##### Data shown #####

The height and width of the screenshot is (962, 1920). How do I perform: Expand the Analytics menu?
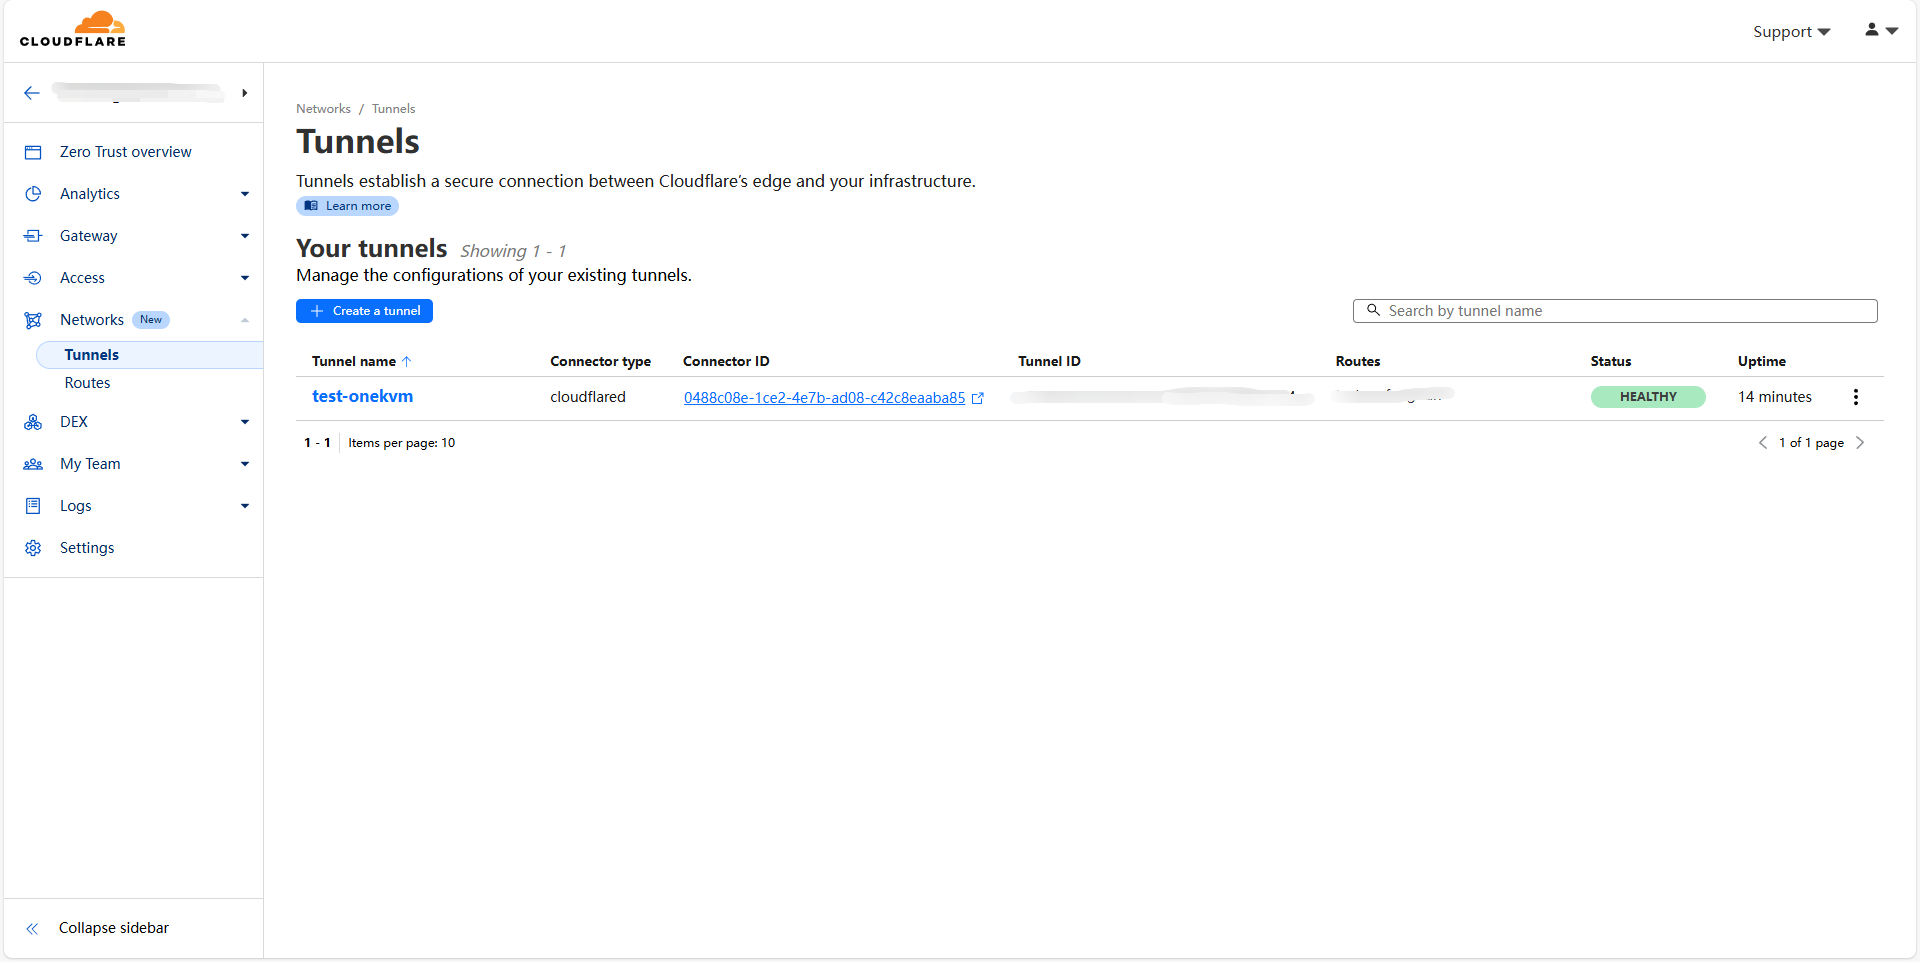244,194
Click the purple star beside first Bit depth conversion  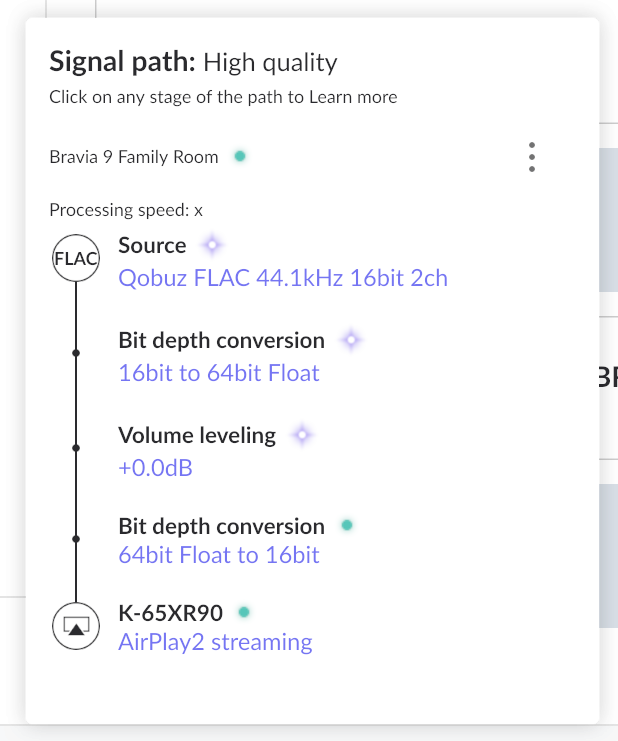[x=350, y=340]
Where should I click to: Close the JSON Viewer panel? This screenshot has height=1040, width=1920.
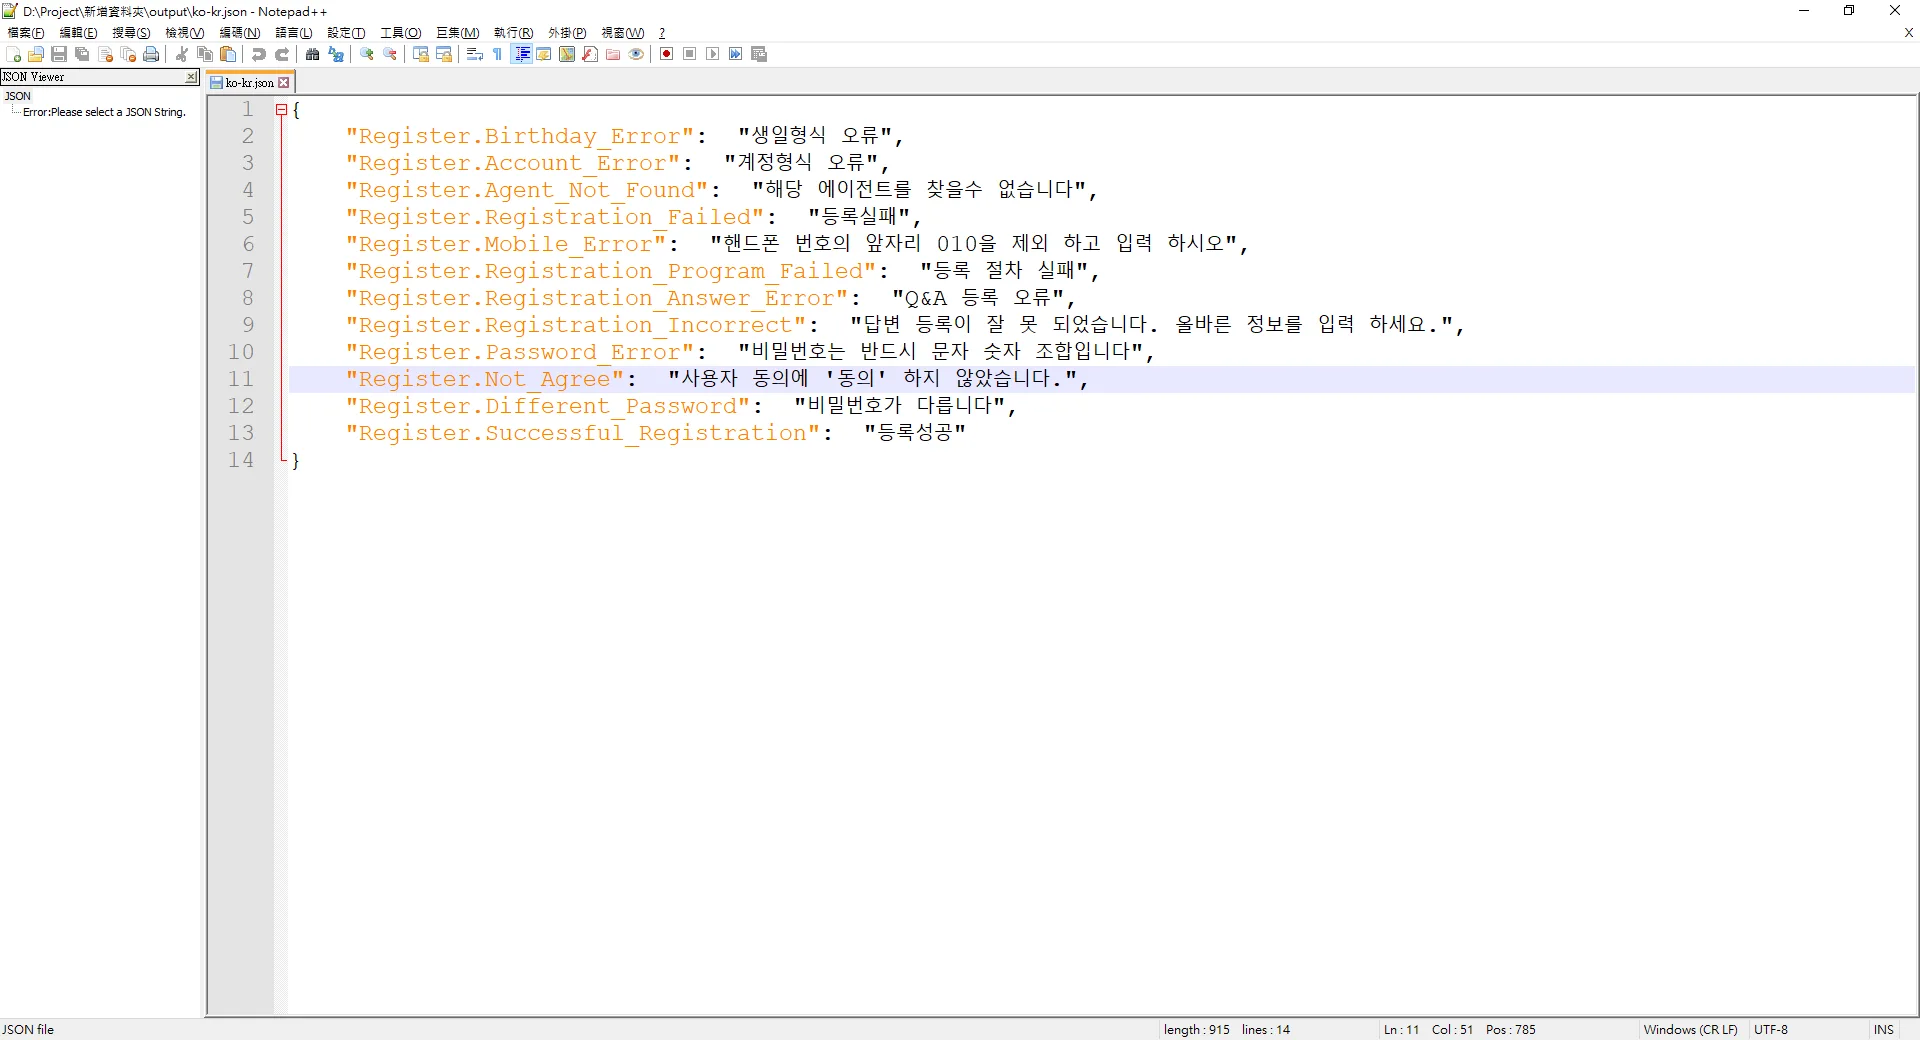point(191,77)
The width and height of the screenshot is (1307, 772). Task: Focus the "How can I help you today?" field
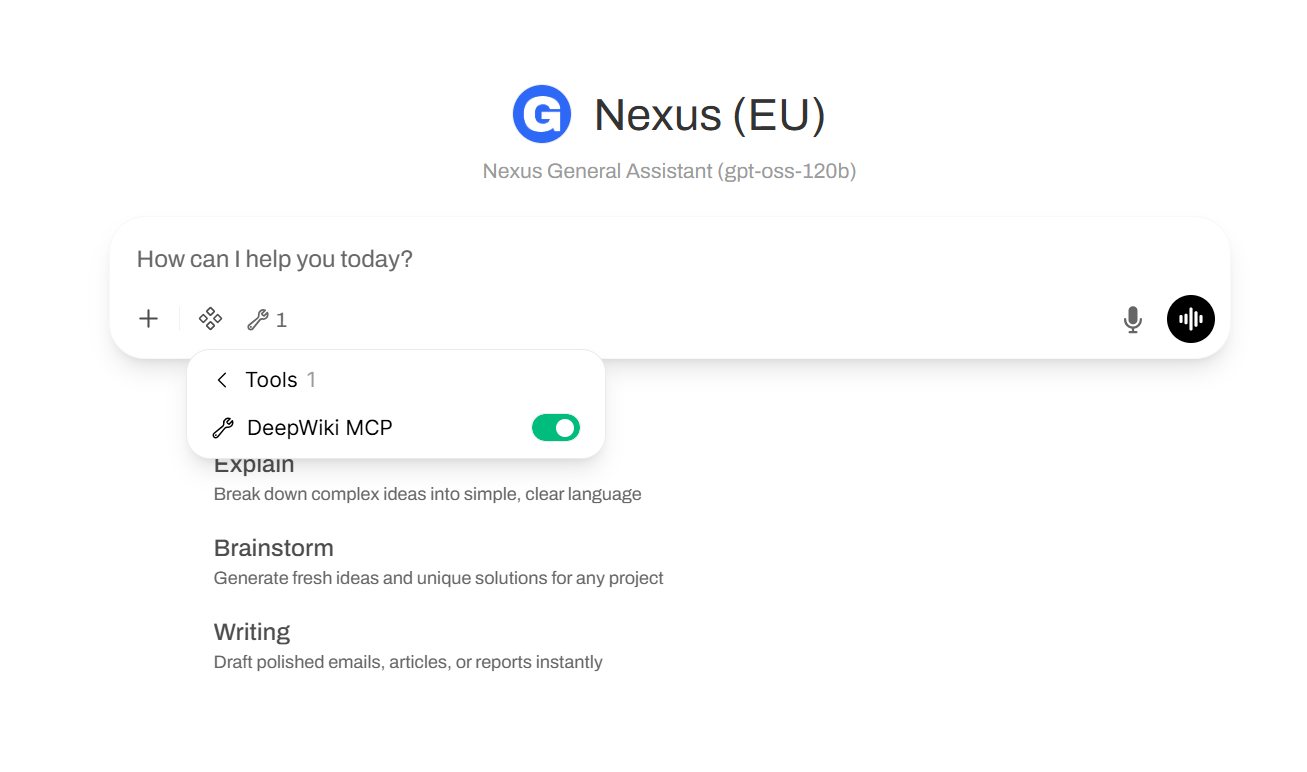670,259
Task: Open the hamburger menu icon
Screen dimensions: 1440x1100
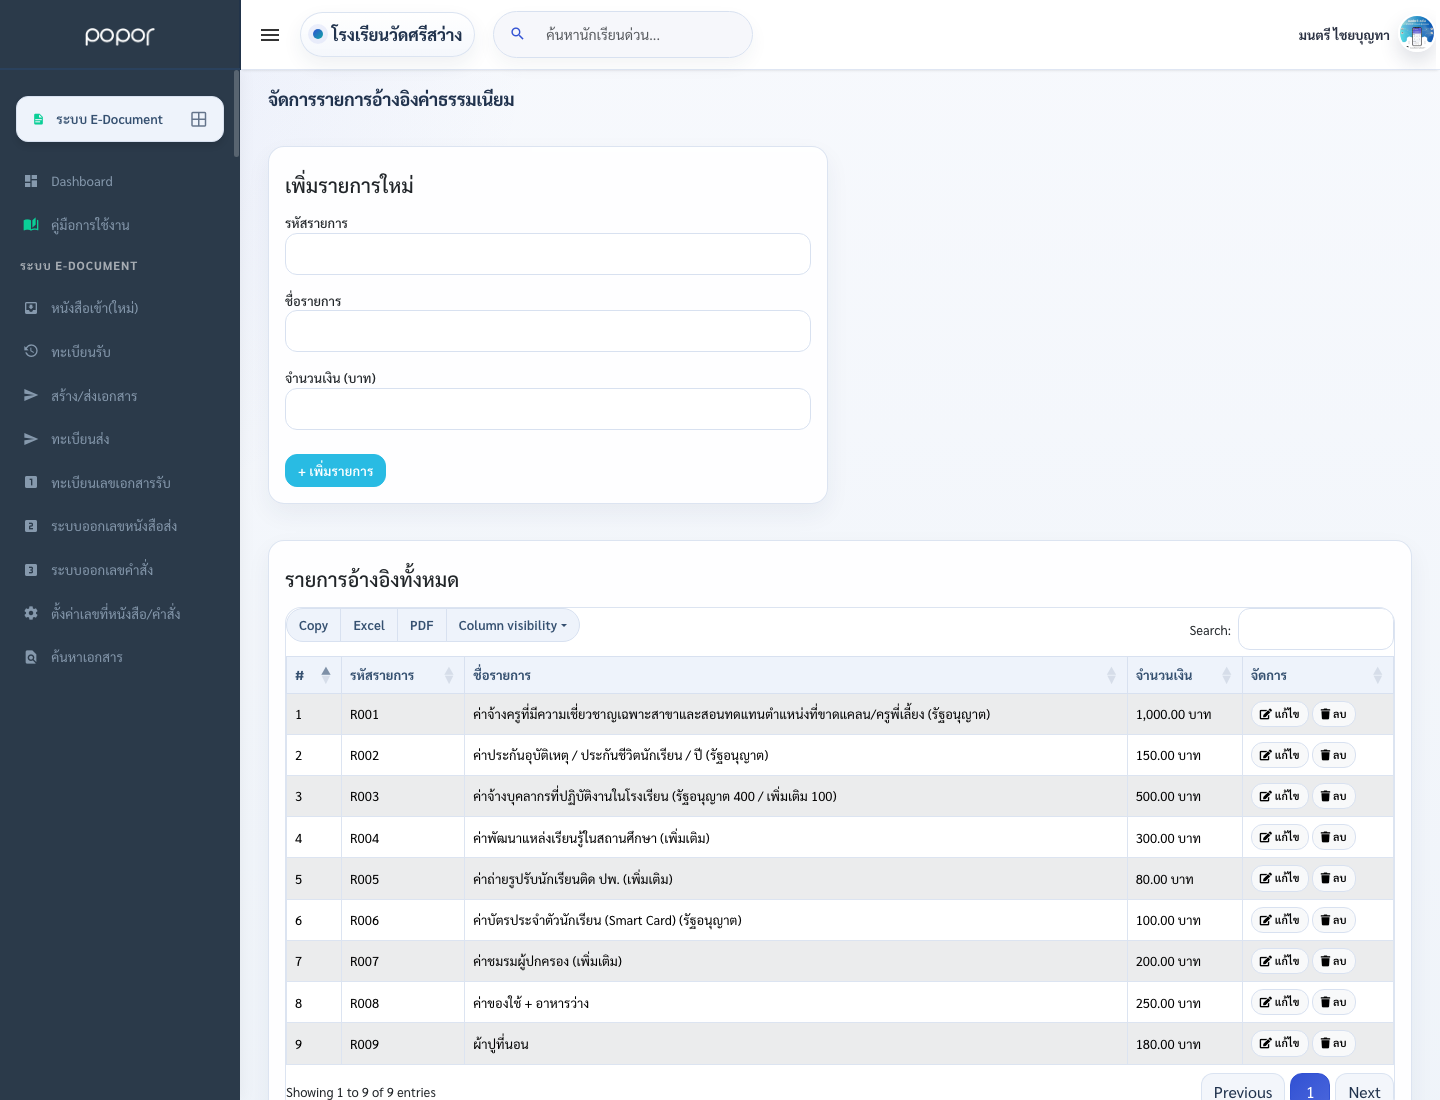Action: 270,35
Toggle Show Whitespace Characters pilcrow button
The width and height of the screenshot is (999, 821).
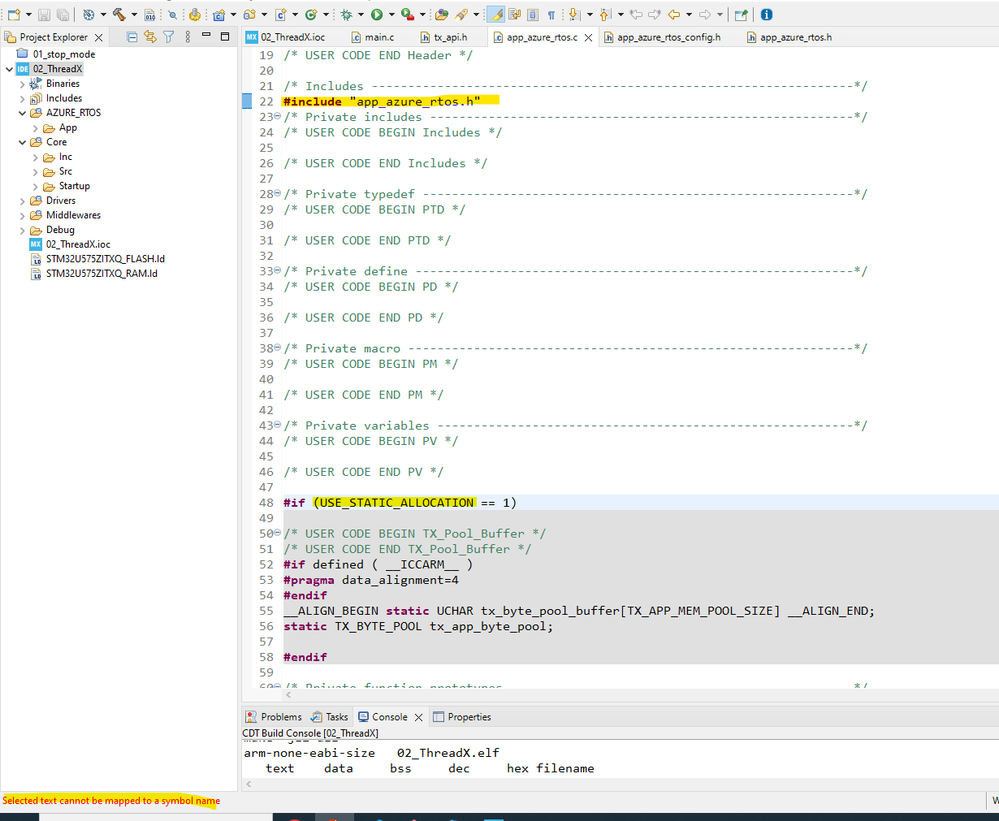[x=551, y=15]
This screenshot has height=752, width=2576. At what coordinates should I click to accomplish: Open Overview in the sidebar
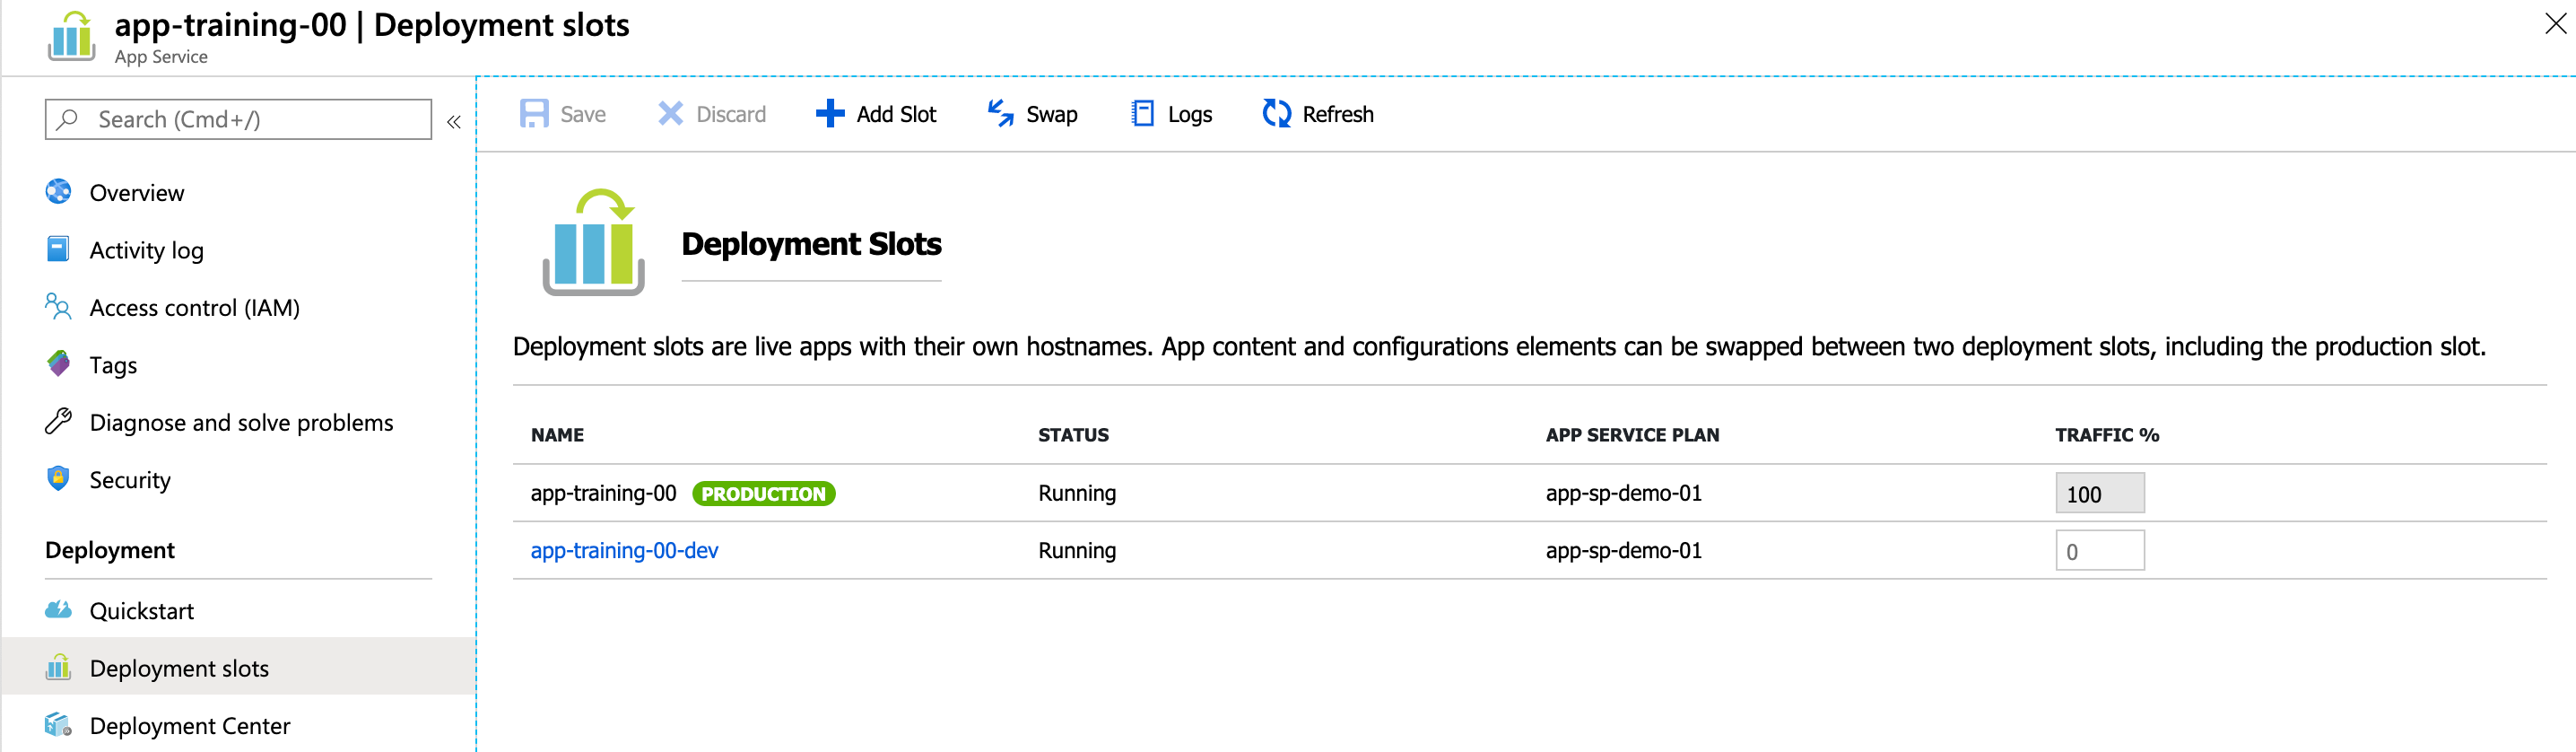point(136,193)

#####

*Your task:*
Please transcribe exactly the lines from the one containing "This screenshot has height=752, width=2576." through the last line of the records above, both included, and leave out every picture.

*Answer to this task:*
This screenshot has height=752, width=2576. At what coordinates should I click to accomplish: Open Overview in the sidebar
point(136,193)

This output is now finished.